== Passage provided ==
Or so it seems. In order to maintain safety standards, many therapists have had to either eliminate facials from treatment menus, shorten the length of treatment time, or get creative. Grantley Hall, a country house hotel in North Yorkshire, will be offering a “facial workshop”. This is a full 60-minute prescriptive facial, self-applied under the guidance of the therapist, followed by an Ila LED mask for 20 minutes during which time a foot and leg massage is performed (£90; from August 1). At Chewton GlenCliveden and Lygon Arms a “less is more” approach is being taken. They have dramatically reduced their menus in favour of bespoke experiences, where guests can design their own facial (or massage) and the therapist will implement it (45 minutes; £90).

Lucknam Park, Wiltshire
Lucknam Park, Wiltshire

Manicures and pedicures

Manicures and pedicures were permitted to resume from July 13. Even if the hotel’s spa isn’t fully open, many have opened up parlours and appointment times for residents and members to book a mani and pedi from this date, as with on-site hairdressers and barbers. 

Waxing and threading

In the Prime Minister’s briefing on July 17, he announced that all beauty services in England can resume from August 1, including close face-to-face contact treatments such as eyebrow threading and lip waxing. Great news for the pre-holiday grooming ritual.

Haircuts and beard trims

Hairdresses and barbers have been allowed to reopen for salon services since July 4, including beard trims. Perspex screens, PPE including visors, a limit on small talk and temperature checks on the door have all become the new norm. Beard trims were the only above-neck treatment allowed to resume before July 13, when nail bars, beauty salons and spas could reopen.

== Questions ==
• A. Summarize the passage on beauty services in two sentences.
• B. Please revise the passage on beauty services between "Manicures and pedicures were" and "hairdressers and barbers.", inclusive, replacing "residents" with "guests".
The listing plays no part in any of this.

== Source data ==
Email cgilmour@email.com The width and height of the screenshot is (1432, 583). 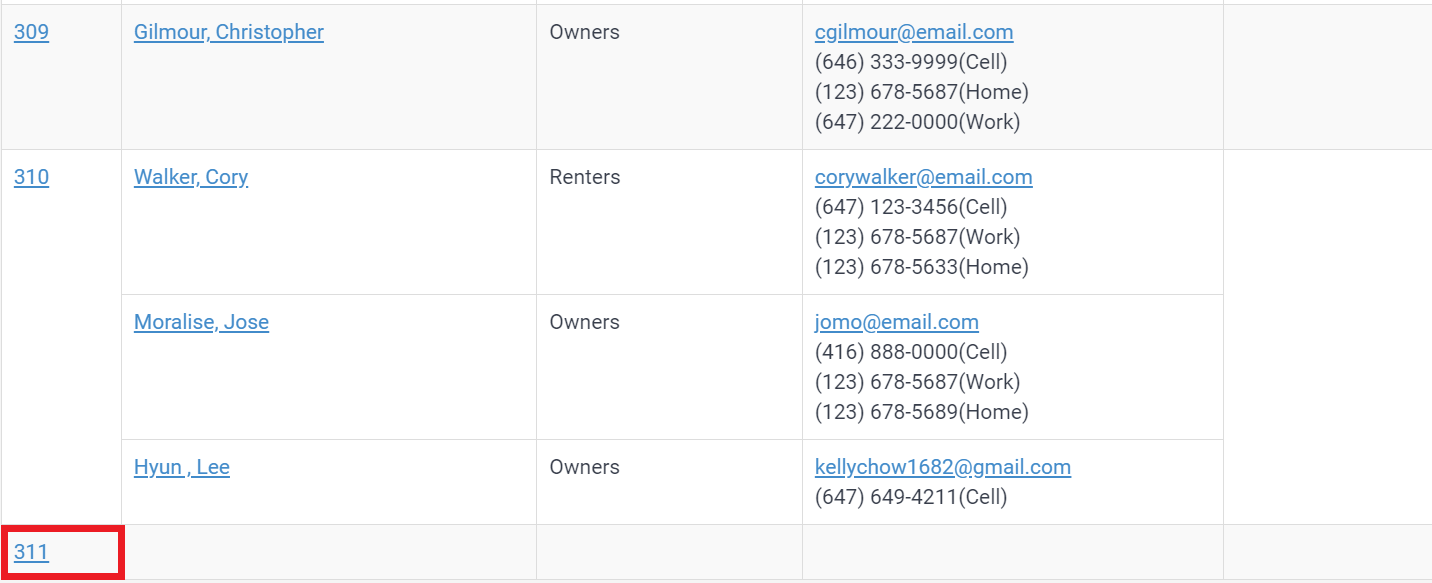(x=914, y=32)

== Task solutions ==
• A. To maintain safety standards, many therapists have cut facials from their menus, shortened them, or found creative alternatives, such as Grantley Hall's self-applied "facial workshop" or bespoke treatments that guests design themselves. Manicures and pedicures were allowed to resume from July 13, all beauty services in England, including threading and waxing, from August 1, and hairdressers and barbers, including beard trims, since July 4.

• B.
Manicures and pedicures were permitted to resume from July 13. Even if the hotel’s spa isn’t fully open, many have opened up parlours and appointment times for guests and members to book a mani and pedi from this date, as with on-site hairdressers and barbers.